**** Data for the task ****
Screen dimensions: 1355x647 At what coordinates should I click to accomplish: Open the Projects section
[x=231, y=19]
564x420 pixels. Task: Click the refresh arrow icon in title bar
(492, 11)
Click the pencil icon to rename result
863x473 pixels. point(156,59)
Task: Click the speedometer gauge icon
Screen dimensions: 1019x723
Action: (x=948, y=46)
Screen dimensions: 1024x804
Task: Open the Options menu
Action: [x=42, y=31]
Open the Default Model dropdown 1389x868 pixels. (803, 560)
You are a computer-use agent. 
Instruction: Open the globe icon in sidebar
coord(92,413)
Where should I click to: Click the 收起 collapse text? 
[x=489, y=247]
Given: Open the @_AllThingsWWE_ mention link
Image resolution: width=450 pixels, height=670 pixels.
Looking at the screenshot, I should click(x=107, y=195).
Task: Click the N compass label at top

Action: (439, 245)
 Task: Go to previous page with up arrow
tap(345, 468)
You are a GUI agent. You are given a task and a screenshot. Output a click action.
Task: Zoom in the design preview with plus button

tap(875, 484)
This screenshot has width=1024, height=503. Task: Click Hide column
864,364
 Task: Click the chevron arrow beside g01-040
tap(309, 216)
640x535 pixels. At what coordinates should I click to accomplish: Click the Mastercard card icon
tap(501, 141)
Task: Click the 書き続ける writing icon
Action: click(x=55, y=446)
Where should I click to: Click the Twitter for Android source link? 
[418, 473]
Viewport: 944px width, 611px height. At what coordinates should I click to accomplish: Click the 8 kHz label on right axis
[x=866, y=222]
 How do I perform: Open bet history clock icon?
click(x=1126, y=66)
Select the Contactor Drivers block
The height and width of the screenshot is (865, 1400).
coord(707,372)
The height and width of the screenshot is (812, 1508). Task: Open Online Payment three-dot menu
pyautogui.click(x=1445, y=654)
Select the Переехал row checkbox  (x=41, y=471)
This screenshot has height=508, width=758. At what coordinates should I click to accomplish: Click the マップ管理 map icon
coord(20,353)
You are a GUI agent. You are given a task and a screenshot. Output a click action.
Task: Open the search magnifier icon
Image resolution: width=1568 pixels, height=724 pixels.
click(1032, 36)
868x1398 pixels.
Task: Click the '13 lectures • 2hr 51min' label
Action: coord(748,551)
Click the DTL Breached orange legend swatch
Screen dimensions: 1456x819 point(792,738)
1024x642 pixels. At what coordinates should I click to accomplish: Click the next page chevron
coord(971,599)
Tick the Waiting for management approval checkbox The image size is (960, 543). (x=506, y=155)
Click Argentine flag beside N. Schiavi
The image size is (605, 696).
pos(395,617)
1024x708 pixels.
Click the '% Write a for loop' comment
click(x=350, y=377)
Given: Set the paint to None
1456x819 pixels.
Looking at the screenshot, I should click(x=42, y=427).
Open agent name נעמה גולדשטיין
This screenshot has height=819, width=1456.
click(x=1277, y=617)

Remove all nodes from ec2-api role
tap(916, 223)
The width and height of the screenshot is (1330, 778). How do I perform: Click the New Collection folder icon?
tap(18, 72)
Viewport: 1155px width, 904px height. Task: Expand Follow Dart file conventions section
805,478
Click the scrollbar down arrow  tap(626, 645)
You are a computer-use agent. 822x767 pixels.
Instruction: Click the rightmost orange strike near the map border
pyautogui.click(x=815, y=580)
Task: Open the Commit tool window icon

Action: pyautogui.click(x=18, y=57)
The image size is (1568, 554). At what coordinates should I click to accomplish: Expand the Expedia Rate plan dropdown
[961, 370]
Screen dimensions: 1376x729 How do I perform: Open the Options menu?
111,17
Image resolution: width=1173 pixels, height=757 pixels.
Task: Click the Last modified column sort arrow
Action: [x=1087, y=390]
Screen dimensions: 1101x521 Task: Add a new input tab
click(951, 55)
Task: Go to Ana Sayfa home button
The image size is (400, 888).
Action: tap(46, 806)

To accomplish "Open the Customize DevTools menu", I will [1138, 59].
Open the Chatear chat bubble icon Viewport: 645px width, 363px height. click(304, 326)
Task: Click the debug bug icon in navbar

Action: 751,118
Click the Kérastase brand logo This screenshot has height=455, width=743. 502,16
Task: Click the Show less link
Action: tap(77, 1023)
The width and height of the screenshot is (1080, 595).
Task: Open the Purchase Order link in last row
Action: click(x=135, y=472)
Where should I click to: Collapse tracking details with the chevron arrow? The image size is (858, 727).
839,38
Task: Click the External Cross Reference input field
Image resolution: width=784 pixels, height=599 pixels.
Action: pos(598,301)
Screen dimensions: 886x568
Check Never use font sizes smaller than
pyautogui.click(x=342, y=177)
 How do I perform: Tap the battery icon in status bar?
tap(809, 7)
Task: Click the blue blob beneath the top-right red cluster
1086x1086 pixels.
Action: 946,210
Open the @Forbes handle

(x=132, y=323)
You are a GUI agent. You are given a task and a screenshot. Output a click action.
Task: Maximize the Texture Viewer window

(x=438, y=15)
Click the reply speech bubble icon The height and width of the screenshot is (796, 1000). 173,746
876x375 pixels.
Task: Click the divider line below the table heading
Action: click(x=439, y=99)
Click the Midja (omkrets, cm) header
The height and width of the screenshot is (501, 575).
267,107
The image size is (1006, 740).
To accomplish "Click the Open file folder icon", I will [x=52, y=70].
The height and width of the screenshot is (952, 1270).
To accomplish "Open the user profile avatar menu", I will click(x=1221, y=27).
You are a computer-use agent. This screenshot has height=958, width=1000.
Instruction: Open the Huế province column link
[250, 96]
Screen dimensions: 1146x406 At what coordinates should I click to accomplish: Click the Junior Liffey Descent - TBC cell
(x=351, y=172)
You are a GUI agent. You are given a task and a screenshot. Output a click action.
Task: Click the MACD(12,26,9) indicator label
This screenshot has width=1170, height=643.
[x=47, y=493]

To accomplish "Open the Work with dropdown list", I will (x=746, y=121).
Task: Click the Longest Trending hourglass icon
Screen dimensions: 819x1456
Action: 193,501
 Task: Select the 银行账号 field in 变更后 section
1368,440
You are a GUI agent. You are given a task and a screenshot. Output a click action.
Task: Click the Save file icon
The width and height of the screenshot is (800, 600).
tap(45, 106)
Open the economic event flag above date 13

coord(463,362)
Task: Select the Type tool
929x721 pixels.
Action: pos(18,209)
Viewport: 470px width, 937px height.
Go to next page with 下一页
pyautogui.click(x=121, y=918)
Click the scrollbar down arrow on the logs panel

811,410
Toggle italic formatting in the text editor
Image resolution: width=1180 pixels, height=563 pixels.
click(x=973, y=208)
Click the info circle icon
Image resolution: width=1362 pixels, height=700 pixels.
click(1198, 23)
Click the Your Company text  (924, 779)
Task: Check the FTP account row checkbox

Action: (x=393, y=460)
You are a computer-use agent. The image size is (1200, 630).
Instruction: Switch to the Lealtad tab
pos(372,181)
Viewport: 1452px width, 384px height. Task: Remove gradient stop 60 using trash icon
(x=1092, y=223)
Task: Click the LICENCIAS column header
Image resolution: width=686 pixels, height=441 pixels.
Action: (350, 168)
****
Set every entry down once more, exactly as written above.

## Task result
Screen dimensions: 1355x647 At what coordinates should I click to accomplish: Open the Projects section
[x=231, y=19]
564x420 pixels. Task: Click the refresh arrow icon in title bar
(492, 11)
Click the pencil icon to rename result
863x473 pixels. point(156,59)
Task: Click the speedometer gauge icon
Screen dimensions: 1019x723
Action: (x=948, y=46)
Screen dimensions: 1024x804
Task: Open the Options menu
Action: [x=42, y=31]
Open the Default Model dropdown 1389x868 pixels. (803, 560)
You are a computer-use agent. 
Instruction: Open the globe icon in sidebar
coord(92,413)
Where should I click to: Click the 收起 collapse text? 
[x=489, y=247]
Given: Open the @_AllThingsWWE_ mention link
Image resolution: width=450 pixels, height=670 pixels.
Looking at the screenshot, I should click(x=107, y=195).
Task: Click the N compass label at top

Action: (439, 245)
 Task: Go to previous page with up arrow
tap(345, 468)
You are a GUI agent. You are given a task and a screenshot. Output a click action.
Task: Zoom in the design preview with plus button

tap(875, 484)
This screenshot has width=1024, height=503. Task: Click Hide column
864,364
 Task: Click the chevron arrow beside g01-040
tap(309, 216)
640x535 pixels. At what coordinates should I click to accomplish: Click the Mastercard card icon
tap(501, 141)
Task: Click the 書き続ける writing icon
Action: click(x=55, y=446)
Where should I click to: Click the Twitter for Android source link? 
[418, 473]
Viewport: 944px width, 611px height. At what coordinates should I click to accomplish: Click the 8 kHz label on right axis
[x=866, y=222]
 How do I perform: Open bet history clock icon?
click(x=1126, y=66)
Select the Contactor Drivers block
The height and width of the screenshot is (865, 1400).
coord(707,372)
The height and width of the screenshot is (812, 1508). Task: Open Online Payment three-dot menu
pyautogui.click(x=1445, y=654)
Select the Переехал row checkbox  (x=41, y=471)
This screenshot has height=508, width=758. At what coordinates should I click to accomplish: Click the マップ管理 map icon
coord(20,353)
You are a GUI agent. You are given a task and a screenshot. Output a click action.
Task: Open the search magnifier icon
Image resolution: width=1568 pixels, height=724 pixels.
click(1032, 36)
868x1398 pixels.
Task: Click the '13 lectures • 2hr 51min' label
Action: coord(748,551)
Click the DTL Breached orange legend swatch
Screen dimensions: 1456x819 point(792,738)
1024x642 pixels. At what coordinates should I click to accomplish: Click the next page chevron
coord(971,599)
Tick the Waiting for management approval checkbox The image size is (960, 543). (x=506, y=155)
Click Argentine flag beside N. Schiavi
The image size is (605, 696).
pos(395,617)
1024x708 pixels.
Click the '% Write a for loop' comment
click(x=350, y=377)
Given: Set the paint to None
1456x819 pixels.
Looking at the screenshot, I should click(x=42, y=427).
Open agent name נעמה גולדשטיין
This screenshot has height=819, width=1456.
click(x=1277, y=617)

Remove all nodes from ec2-api role
tap(916, 223)
The width and height of the screenshot is (1330, 778). How do I perform: Click the New Collection folder icon?
tap(18, 72)
Viewport: 1155px width, 904px height. Task: Expand Follow Dart file conventions section
805,478
Click the scrollbar down arrow  tap(626, 645)
You are a computer-use agent. 822x767 pixels.
Instruction: Click the rightmost orange strike near the map border
pyautogui.click(x=815, y=580)
Task: Open the Commit tool window icon

Action: pyautogui.click(x=18, y=57)
The image size is (1568, 554). At what coordinates should I click to accomplish: Expand the Expedia Rate plan dropdown
[961, 370]
Screen dimensions: 1376x729 How do I perform: Open the Options menu?
111,17
Image resolution: width=1173 pixels, height=757 pixels.
Task: Click the Last modified column sort arrow
Action: [x=1087, y=390]
Screen dimensions: 1101x521 Task: Add a new input tab
click(951, 55)
Task: Go to Ana Sayfa home button
The image size is (400, 888).
Action: tap(46, 806)

To accomplish "Open the Customize DevTools menu", I will [1138, 59].
Open the Chatear chat bubble icon Viewport: 645px width, 363px height. click(304, 326)
Task: Click the debug bug icon in navbar

Action: 751,118
Click the Kérastase brand logo This screenshot has height=455, width=743. 502,16
Task: Click the Show less link
Action: tap(77, 1023)
The width and height of the screenshot is (1080, 595).
Task: Open the Purchase Order link in last row
Action: click(x=135, y=472)
Where should I click to: Collapse tracking details with the chevron arrow? The image size is (858, 727).
839,38
Task: Click the External Cross Reference input field
Image resolution: width=784 pixels, height=599 pixels.
Action: pos(598,301)
Screen dimensions: 886x568
Check Never use font sizes smaller than
pyautogui.click(x=342, y=177)
 How do I perform: Tap the battery icon in status bar?
tap(809, 7)
Task: Click the blue blob beneath the top-right red cluster
1086x1086 pixels.
Action: 946,210
Open the @Forbes handle

(x=132, y=323)
You are a GUI agent. You are given a task and a screenshot. Output a click action.
Task: Maximize the Texture Viewer window

(x=438, y=15)
Click the reply speech bubble icon The height and width of the screenshot is (796, 1000). 173,746
876x375 pixels.
Task: Click the divider line below the table heading
Action: click(x=439, y=99)
Click the Midja (omkrets, cm) header
The height and width of the screenshot is (501, 575).
267,107
The image size is (1006, 740).
To accomplish "Click the Open file folder icon", I will [x=52, y=70].
The height and width of the screenshot is (952, 1270).
To accomplish "Open the user profile avatar menu", I will click(x=1221, y=27).
You are a computer-use agent. This screenshot has height=958, width=1000.
Instruction: Open the Huế province column link
[250, 96]
Screen dimensions: 1146x406 At what coordinates should I click to accomplish: Click the Junior Liffey Descent - TBC cell
(x=351, y=172)
You are a GUI agent. You are given a task and a screenshot. Output a click action.
Task: Click the MACD(12,26,9) indicator label
This screenshot has width=1170, height=643.
[x=47, y=493]

To accomplish "Open the Work with dropdown list", I will (x=746, y=121).
Task: Click the Longest Trending hourglass icon
Screen dimensions: 819x1456
Action: 193,501
 Task: Select the 银行账号 field in 变更后 section
1368,440
You are a GUI agent. You are given a task and a screenshot. Output a click action.
Task: Click the Save file icon
The width and height of the screenshot is (800, 600).
tap(45, 106)
Open the economic event flag above date 13

coord(463,362)
Task: Select the Type tool
929x721 pixels.
Action: pos(18,209)
Viewport: 470px width, 937px height.
Go to next page with 下一页
pyautogui.click(x=121, y=918)
Click the scrollbar down arrow on the logs panel

811,410
Toggle italic formatting in the text editor
Image resolution: width=1180 pixels, height=563 pixels.
click(x=973, y=208)
Click the info circle icon
Image resolution: width=1362 pixels, height=700 pixels.
click(1198, 23)
Click the Your Company text  (924, 779)
Task: Check the FTP account row checkbox

Action: (x=393, y=460)
You are a computer-use agent. The image size is (1200, 630).
Instruction: Switch to the Lealtad tab
pos(372,181)
Viewport: 1452px width, 384px height. Task: Remove gradient stop 60 using trash icon
(x=1092, y=223)
Task: Click the LICENCIAS column header
Image resolution: width=686 pixels, height=441 pixels.
Action: (350, 168)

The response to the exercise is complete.